Input for this task Start Marker

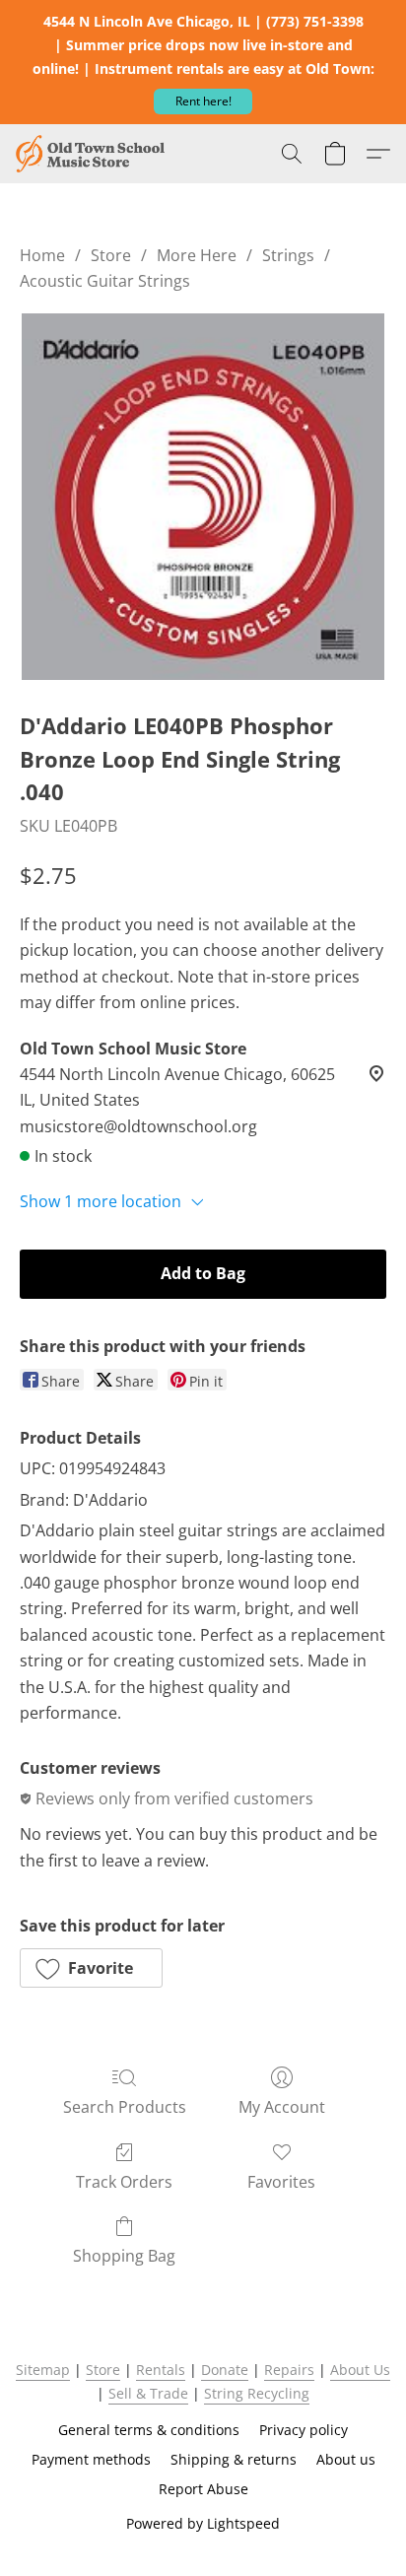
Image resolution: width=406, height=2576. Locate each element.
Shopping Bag (124, 2256)
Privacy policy (303, 2429)
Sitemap (43, 2369)
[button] (203, 101)
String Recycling (256, 2393)
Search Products (124, 2107)
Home (42, 255)
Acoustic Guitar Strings (105, 281)
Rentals (160, 2369)
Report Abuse (203, 2488)
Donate (224, 2369)
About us (345, 2459)
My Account (281, 2107)
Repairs (289, 2369)
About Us (360, 2369)
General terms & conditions (148, 2429)
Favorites (281, 2182)
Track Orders (124, 2182)
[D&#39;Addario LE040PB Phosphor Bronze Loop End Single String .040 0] (202, 496)
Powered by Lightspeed (203, 2523)
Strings (288, 255)
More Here (197, 255)
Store (111, 255)
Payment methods (91, 2459)
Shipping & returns (233, 2459)
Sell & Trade (148, 2393)
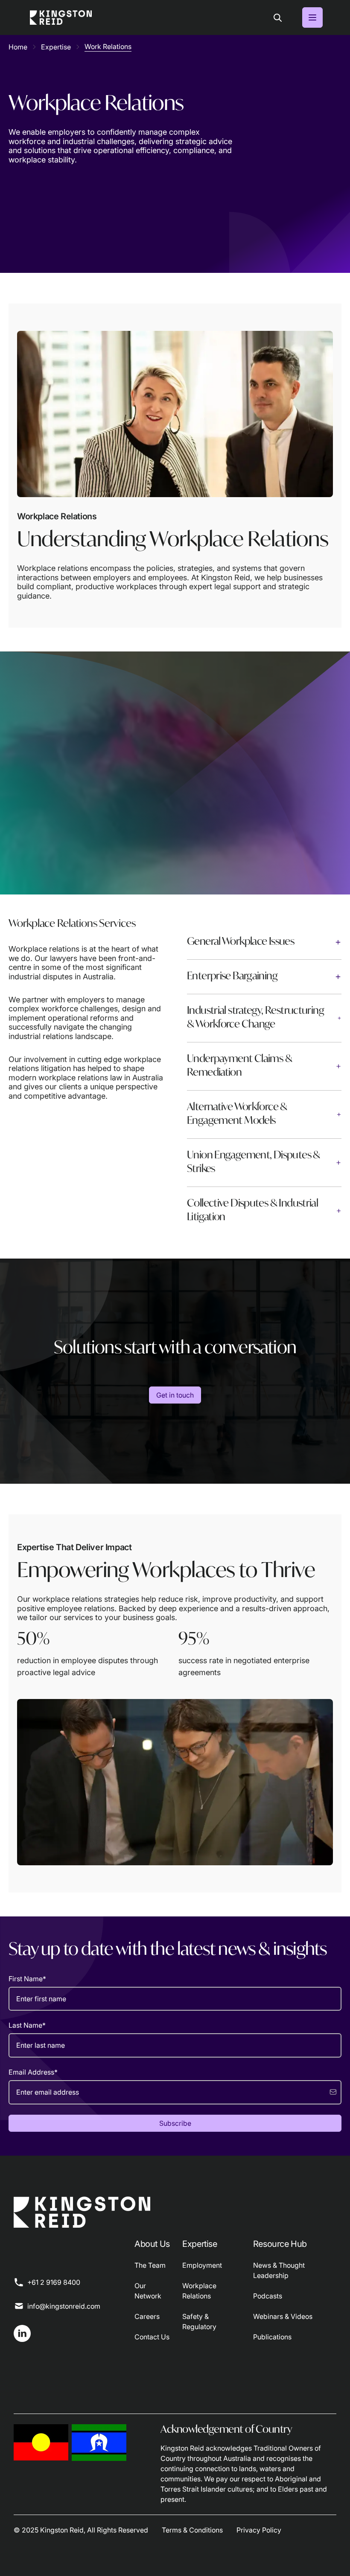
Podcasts (267, 2296)
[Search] (277, 17)
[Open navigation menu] (312, 17)
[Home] (60, 17)
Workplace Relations (199, 2290)
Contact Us (151, 2337)
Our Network (147, 2290)
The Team (150, 2265)
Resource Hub (280, 2244)
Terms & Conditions (192, 2530)
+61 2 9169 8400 (53, 2282)
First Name (27, 1978)
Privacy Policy (258, 2530)
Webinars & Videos (282, 2316)
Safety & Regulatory (199, 2321)
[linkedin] (22, 2333)
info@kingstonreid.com (63, 2306)
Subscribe (175, 2123)
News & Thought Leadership (279, 2270)
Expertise (199, 2244)
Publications (272, 2337)
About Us (152, 2244)
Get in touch (175, 1395)
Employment (202, 2265)
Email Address (33, 2072)
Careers (147, 2316)
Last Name (27, 2025)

Input for this task End Marker

Problem to work on >>
From the first line to the last, output the data exactly, without the pictures.

Answer space >>
Image resolution: width=406, height=2576. Locate each element.
Shopping Bag (124, 2256)
Privacy policy (303, 2429)
Sitemap (43, 2369)
[button] (203, 101)
String Recycling (256, 2393)
Search Products (124, 2107)
Home (42, 255)
Acoustic Guitar Strings (105, 281)
Rentals (160, 2369)
Report Abuse (203, 2488)
Donate (224, 2369)
About us (345, 2459)
My Account (281, 2107)
Repairs (289, 2369)
About Us (360, 2369)
General terms & conditions (148, 2429)
Favorites (281, 2182)
Track Orders (124, 2182)
[D&#39;Addario LE040PB Phosphor Bronze Loop End Single String .040 0] (202, 496)
Powered by Lightspeed (203, 2523)
Strings (288, 255)
More Here (197, 255)
Store (111, 255)
Payment methods (91, 2459)
Shipping & returns (233, 2459)
Sell & Trade (148, 2393)
Podcasts (267, 2296)
[Search] (277, 17)
[Open navigation menu] (312, 17)
[Home] (60, 17)
Workplace Relations (199, 2290)
Contact Us (151, 2337)
Our Network (147, 2290)
The Team (150, 2265)
Resource Hub (280, 2244)
Terms & Conditions (192, 2530)
+61 2 9169 8400 (53, 2282)
First Name (27, 1978)
Privacy Policy (258, 2530)
Webinars & Videos (282, 2316)
Safety & Regulatory (199, 2321)
[linkedin] (22, 2333)
info@kingstonreid.com (63, 2306)
Subscribe (175, 2123)
News & Thought Leadership (279, 2270)
Expertise (199, 2244)
Publications (272, 2337)
About Us (152, 2244)
Get in touch (175, 1395)
Employment (202, 2265)
Email Address (33, 2072)
Careers (147, 2316)
Last Name (27, 2025)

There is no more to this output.